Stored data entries
————

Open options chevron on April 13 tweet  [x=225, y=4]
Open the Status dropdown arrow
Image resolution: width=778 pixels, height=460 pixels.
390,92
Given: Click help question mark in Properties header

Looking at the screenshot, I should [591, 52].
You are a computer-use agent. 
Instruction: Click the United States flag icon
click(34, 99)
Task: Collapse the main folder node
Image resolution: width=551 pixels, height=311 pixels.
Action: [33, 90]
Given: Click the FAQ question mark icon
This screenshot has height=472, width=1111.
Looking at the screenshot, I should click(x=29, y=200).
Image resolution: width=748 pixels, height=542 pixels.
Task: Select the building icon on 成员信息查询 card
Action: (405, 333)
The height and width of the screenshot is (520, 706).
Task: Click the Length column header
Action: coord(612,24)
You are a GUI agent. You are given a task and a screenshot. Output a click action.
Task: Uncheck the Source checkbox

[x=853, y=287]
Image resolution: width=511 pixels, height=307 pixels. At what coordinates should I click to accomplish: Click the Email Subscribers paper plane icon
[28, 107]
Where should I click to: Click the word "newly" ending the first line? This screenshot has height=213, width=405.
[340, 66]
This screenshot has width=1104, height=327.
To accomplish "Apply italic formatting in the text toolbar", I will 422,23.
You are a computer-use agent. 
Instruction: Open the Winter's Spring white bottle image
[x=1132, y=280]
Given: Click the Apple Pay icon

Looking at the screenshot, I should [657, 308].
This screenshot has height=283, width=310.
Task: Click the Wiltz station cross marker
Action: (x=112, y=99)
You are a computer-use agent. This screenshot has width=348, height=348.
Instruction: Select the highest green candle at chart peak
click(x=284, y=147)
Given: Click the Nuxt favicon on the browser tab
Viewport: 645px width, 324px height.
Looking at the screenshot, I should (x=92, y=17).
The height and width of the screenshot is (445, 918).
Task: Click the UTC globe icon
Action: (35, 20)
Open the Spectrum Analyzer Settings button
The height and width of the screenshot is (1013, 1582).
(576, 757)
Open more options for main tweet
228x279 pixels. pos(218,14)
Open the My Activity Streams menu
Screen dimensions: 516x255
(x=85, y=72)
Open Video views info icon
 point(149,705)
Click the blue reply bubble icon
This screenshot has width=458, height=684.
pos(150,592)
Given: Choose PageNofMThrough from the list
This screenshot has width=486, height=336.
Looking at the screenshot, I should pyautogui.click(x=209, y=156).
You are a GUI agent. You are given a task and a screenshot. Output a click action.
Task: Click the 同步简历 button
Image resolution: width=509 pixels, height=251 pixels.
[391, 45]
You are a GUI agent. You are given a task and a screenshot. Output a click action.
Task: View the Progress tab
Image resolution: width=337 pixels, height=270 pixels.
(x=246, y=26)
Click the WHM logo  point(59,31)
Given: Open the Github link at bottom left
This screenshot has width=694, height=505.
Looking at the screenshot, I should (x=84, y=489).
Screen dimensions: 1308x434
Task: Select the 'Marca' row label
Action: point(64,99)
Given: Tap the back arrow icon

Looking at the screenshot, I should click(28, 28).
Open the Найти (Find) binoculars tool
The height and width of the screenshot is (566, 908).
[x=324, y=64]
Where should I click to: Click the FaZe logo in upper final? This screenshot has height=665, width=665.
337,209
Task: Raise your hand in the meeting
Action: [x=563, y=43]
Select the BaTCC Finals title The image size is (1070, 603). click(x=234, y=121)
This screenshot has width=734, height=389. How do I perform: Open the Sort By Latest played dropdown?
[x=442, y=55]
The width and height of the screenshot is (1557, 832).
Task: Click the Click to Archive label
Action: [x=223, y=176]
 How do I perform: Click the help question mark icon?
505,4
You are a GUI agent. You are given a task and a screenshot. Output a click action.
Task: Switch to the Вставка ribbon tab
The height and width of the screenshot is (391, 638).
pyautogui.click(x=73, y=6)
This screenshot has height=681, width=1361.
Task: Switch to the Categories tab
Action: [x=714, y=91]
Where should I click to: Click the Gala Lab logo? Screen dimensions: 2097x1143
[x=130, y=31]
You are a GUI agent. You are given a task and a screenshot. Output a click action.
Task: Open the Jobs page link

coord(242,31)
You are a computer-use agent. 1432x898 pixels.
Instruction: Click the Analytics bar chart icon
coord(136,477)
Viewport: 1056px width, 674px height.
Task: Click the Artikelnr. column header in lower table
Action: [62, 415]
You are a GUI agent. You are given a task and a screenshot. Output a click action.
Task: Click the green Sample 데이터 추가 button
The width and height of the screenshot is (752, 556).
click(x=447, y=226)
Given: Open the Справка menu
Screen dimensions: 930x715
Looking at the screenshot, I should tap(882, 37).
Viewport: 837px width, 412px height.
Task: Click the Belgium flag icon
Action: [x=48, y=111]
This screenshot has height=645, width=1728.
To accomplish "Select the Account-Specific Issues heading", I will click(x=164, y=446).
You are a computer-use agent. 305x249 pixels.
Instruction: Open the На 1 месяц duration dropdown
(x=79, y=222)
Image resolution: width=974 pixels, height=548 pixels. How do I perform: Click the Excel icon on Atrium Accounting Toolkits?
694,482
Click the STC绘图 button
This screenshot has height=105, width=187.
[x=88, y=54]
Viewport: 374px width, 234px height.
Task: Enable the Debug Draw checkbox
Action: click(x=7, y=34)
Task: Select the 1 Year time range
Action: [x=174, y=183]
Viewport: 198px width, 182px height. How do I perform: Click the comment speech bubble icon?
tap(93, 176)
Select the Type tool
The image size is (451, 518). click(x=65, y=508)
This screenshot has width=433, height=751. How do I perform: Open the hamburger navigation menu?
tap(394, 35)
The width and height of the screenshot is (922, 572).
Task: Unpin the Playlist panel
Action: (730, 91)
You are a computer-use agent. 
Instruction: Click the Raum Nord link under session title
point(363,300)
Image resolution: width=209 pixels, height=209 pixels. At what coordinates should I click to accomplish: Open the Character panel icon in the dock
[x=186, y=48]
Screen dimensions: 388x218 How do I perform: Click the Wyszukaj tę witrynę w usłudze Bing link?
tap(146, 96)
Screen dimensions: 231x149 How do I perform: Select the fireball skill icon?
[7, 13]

————

• **Work instructions**
Please write out every record shown above exactly as it reads.

• **Response to this task**
Open options chevron on April 13 tweet  [x=225, y=4]
Open the Status dropdown arrow
Image resolution: width=778 pixels, height=460 pixels.
390,92
Given: Click help question mark in Properties header

Looking at the screenshot, I should [591, 52].
You are a computer-use agent. 
Instruction: Click the United States flag icon
click(34, 99)
Task: Collapse the main folder node
Image resolution: width=551 pixels, height=311 pixels.
Action: [33, 90]
Given: Click the FAQ question mark icon
This screenshot has height=472, width=1111.
Looking at the screenshot, I should click(x=29, y=200).
Image resolution: width=748 pixels, height=542 pixels.
Task: Select the building icon on 成员信息查询 card
Action: (405, 333)
The height and width of the screenshot is (520, 706).
Task: Click the Length column header
Action: coord(612,24)
You are a GUI agent. You are given a task and a screenshot. Output a click action.
Task: Uncheck the Source checkbox

[x=853, y=287]
Image resolution: width=511 pixels, height=307 pixels. At what coordinates should I click to accomplish: Click the Email Subscribers paper plane icon
[28, 107]
Where should I click to: Click the word "newly" ending the first line? This screenshot has height=213, width=405.
[340, 66]
This screenshot has width=1104, height=327.
To accomplish "Apply italic formatting in the text toolbar", I will 422,23.
You are a computer-use agent. 
Instruction: Open the Winter's Spring white bottle image
[x=1132, y=280]
Given: Click the Apple Pay icon

Looking at the screenshot, I should [657, 308].
This screenshot has height=283, width=310.
Task: Click the Wiltz station cross marker
Action: (x=112, y=99)
You are a computer-use agent. This screenshot has width=348, height=348.
Instruction: Select the highest green candle at chart peak
click(x=284, y=147)
Given: Click the Nuxt favicon on the browser tab
Viewport: 645px width, 324px height.
Looking at the screenshot, I should (x=92, y=17).
The height and width of the screenshot is (445, 918).
Task: Click the UTC globe icon
Action: (35, 20)
Open the Spectrum Analyzer Settings button
The height and width of the screenshot is (1013, 1582).
(576, 757)
Open more options for main tweet
228x279 pixels. pos(218,14)
Open the My Activity Streams menu
Screen dimensions: 516x255
(x=85, y=72)
Open Video views info icon
 point(149,705)
Click the blue reply bubble icon
This screenshot has width=458, height=684.
pos(150,592)
Given: Choose PageNofMThrough from the list
This screenshot has width=486, height=336.
Looking at the screenshot, I should pyautogui.click(x=209, y=156).
You are a GUI agent. You are given a task and a screenshot. Output a click action.
Task: Click the 同步简历 button
Image resolution: width=509 pixels, height=251 pixels.
[391, 45]
You are a GUI agent. You are given a task and a screenshot. Output a click action.
Task: View the Progress tab
Image resolution: width=337 pixels, height=270 pixels.
(x=246, y=26)
Click the WHM logo  point(59,31)
Given: Open the Github link at bottom left
This screenshot has width=694, height=505.
Looking at the screenshot, I should (x=84, y=489).
Screen dimensions: 1308x434
Task: Select the 'Marca' row label
Action: point(64,99)
Given: Tap the back arrow icon

Looking at the screenshot, I should click(28, 28).
Open the Найти (Find) binoculars tool
The height and width of the screenshot is (566, 908).
[x=324, y=64]
Where should I click to: Click the FaZe logo in upper final? This screenshot has height=665, width=665.
337,209
Task: Raise your hand in the meeting
Action: [x=563, y=43]
Select the BaTCC Finals title The image size is (1070, 603). click(x=234, y=121)
This screenshot has width=734, height=389. How do I perform: Open the Sort By Latest played dropdown?
[x=442, y=55]
The width and height of the screenshot is (1557, 832).
Task: Click the Click to Archive label
Action: [x=223, y=176]
 How do I perform: Click the help question mark icon?
505,4
You are a GUI agent. You are given a task and a screenshot. Output a click action.
Task: Switch to the Вставка ribbon tab
The height and width of the screenshot is (391, 638).
pyautogui.click(x=73, y=6)
This screenshot has height=681, width=1361.
Task: Switch to the Categories tab
Action: [x=714, y=91]
Where should I click to: Click the Gala Lab logo? Screen dimensions: 2097x1143
[x=130, y=31]
You are a GUI agent. You are given a task and a screenshot. Output a click action.
Task: Open the Jobs page link

coord(242,31)
You are a computer-use agent. 1432x898 pixels.
Instruction: Click the Analytics bar chart icon
coord(136,477)
Viewport: 1056px width, 674px height.
Task: Click the Artikelnr. column header in lower table
Action: [62, 415]
You are a GUI agent. You are given a task and a screenshot. Output a click action.
Task: Click the green Sample 데이터 추가 button
The width and height of the screenshot is (752, 556).
click(x=447, y=226)
Given: Open the Справка menu
Screen dimensions: 930x715
Looking at the screenshot, I should tap(882, 37).
Viewport: 837px width, 412px height.
Task: Click the Belgium flag icon
Action: [x=48, y=111]
This screenshot has height=645, width=1728.
To accomplish "Select the Account-Specific Issues heading", I will click(x=164, y=446).
You are a computer-use agent. 305x249 pixels.
Instruction: Open the На 1 месяц duration dropdown
(x=79, y=222)
Image resolution: width=974 pixels, height=548 pixels. How do I perform: Click the Excel icon on Atrium Accounting Toolkits?
694,482
Click the STC绘图 button
This screenshot has height=105, width=187.
[x=88, y=54]
Viewport: 374px width, 234px height.
Task: Enable the Debug Draw checkbox
Action: click(x=7, y=34)
Task: Select the 1 Year time range
Action: [x=174, y=183]
Viewport: 198px width, 182px height. How do I perform: Click the comment speech bubble icon?
tap(93, 176)
Select the Type tool
The image size is (451, 518). click(x=65, y=508)
This screenshot has width=433, height=751. How do I perform: Open the hamburger navigation menu?
tap(394, 35)
The width and height of the screenshot is (922, 572).
Task: Unpin the Playlist panel
Action: (730, 91)
You are a computer-use agent. 
Instruction: Click the Raum Nord link under session title
point(363,300)
Image resolution: width=209 pixels, height=209 pixels. At what coordinates should I click to accomplish: Open the Character panel icon in the dock
[x=186, y=48]
Screen dimensions: 388x218 How do I perform: Click the Wyszukaj tę witrynę w usłudze Bing link?
tap(146, 96)
Screen dimensions: 231x149 How do I perform: Select the fireball skill icon?
[7, 13]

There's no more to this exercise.